L’Ukraine arnaquée ? Elle avait acheté plus de 200 drones français, elle en a reçu… 6

Si l’Ukraine reçoit du matériel militaire en masse depuis fin février, toutes les livraisons n’aboutissent pas. Alors qu’elle lorgnait – et avait déjà payé pour – plus de 200 drones conçus par une société française, elle n’en a reçu qu’une poignée.

Taras Troiak, un homme d’affaires ukrainien chargé de commander des drones pour l’armée, a-t-il été victime d’une arnaque ? L’histoire qu’il raconte à la chaîne TVN24 y ressemble, en tout cas.
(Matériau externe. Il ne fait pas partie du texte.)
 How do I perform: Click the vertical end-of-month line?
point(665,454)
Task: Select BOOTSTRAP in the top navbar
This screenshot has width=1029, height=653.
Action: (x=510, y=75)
Intéressé par les drones Parrot Anafi USA (conçus par la firme française mais fabriqués aux États-Unis), il avait été invité par Parrot à prendre langue avec un distributeur polonais de premier plan.

Après un échange de mails avec un représentant de la société polonaise, M. Troiak en est convaincu: il vient de commander 206 drones à destination de l’armée ukrainienne. « L’idée était d’envoyer des yeux volants aux soldats combattant sur les lignes de front », raconte-t-il. Montant de l’opération: 1,5 million d’euros, issus d’une collecte de fonds caritative.

6 drones livrés sur 200 et remboursement incomplet

Techniquement, sur les 206 drones commandés par M. Troiak, 6 doivent être livrés par la société polonaise de renom, 200 par une autre, plus obscure, du nom de Level 11. C’est l’entremetteur polonais qui devait s’en occuper. Et c’est là que ça a dérapé

Si les 6 premiers drones ont bien été livrés en Ukraine, les 200 autres ne l’ont jamais été. L’homme d’affaires ukrainien a alors exigé le remboursement du million et demi d’euros qu’il avait avancé. Et il n’en a récupéré que 900.000. Autrement dit, Level 11 lui devrait toujours un demi million d’euros.

Invité à s’expliquer, le patron de Level 11, a déclaré qu’il était impossible de finaliser la transaction « en raison de l’incapacité de la société ukrainienne à fournir tous les documents nécessaires énumérés dans l’offre. » La société elle-même « n’a commis aucun acte de non-fonctionnement », a-t-il ajouté.

Level 11 a assuré être entré en contact avec l’ambassade ukrainienne à Varsovie pour clarifier la situation. De son côté, M. Troiak envisage d’intenter une action en justice. L’entremetteur polonais a quant à lui été licencié par la première société.